Input data »
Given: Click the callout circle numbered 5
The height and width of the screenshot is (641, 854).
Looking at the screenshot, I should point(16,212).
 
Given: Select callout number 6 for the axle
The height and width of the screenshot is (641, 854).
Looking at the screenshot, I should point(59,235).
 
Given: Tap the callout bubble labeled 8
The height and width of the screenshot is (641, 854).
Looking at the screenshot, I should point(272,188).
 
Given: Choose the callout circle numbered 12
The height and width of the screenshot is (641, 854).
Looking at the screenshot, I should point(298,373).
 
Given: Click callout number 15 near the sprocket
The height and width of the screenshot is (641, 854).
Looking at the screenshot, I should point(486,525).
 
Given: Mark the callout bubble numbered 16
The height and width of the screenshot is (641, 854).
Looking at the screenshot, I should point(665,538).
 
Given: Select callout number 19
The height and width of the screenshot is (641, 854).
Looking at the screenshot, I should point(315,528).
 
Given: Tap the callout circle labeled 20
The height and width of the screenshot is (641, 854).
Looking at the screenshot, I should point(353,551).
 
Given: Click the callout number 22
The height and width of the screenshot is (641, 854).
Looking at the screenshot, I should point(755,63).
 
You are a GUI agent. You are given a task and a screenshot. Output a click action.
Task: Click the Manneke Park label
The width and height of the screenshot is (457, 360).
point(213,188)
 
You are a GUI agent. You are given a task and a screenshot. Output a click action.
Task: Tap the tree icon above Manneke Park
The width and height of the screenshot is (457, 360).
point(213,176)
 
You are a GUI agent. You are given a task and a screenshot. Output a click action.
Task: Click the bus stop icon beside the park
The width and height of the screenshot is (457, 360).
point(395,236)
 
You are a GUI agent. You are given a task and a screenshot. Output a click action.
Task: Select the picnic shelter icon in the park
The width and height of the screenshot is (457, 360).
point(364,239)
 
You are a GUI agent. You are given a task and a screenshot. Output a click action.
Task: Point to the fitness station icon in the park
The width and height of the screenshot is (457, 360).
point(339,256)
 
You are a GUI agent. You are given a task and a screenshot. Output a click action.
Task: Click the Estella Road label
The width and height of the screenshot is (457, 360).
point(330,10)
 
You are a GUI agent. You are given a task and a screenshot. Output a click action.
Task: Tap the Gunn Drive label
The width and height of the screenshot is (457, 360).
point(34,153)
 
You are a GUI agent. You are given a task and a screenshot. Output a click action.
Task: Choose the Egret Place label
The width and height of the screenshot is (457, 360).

Task requirements » Copy out the entries verbatim, from the start of the entries through the line containing "Given: Tap the callout circle labeled 20", both ends included.

Reply »
Given: Click the callout circle numbered 5
The height and width of the screenshot is (641, 854).
Looking at the screenshot, I should point(16,212).
 
Given: Select callout number 6 for the axle
The height and width of the screenshot is (641, 854).
Looking at the screenshot, I should point(59,235).
 
Given: Tap the callout bubble labeled 8
The height and width of the screenshot is (641, 854).
Looking at the screenshot, I should point(272,188).
 
Given: Choose the callout circle numbered 12
The height and width of the screenshot is (641, 854).
Looking at the screenshot, I should point(298,373).
 
Given: Click callout number 15 near the sprocket
The height and width of the screenshot is (641, 854).
Looking at the screenshot, I should point(486,525).
 
Given: Mark the callout bubble numbered 16
The height and width of the screenshot is (641, 854).
Looking at the screenshot, I should point(665,538).
 
Given: Select callout number 19
The height and width of the screenshot is (641, 854).
Looking at the screenshot, I should point(315,528).
 
Given: Tap the callout circle labeled 20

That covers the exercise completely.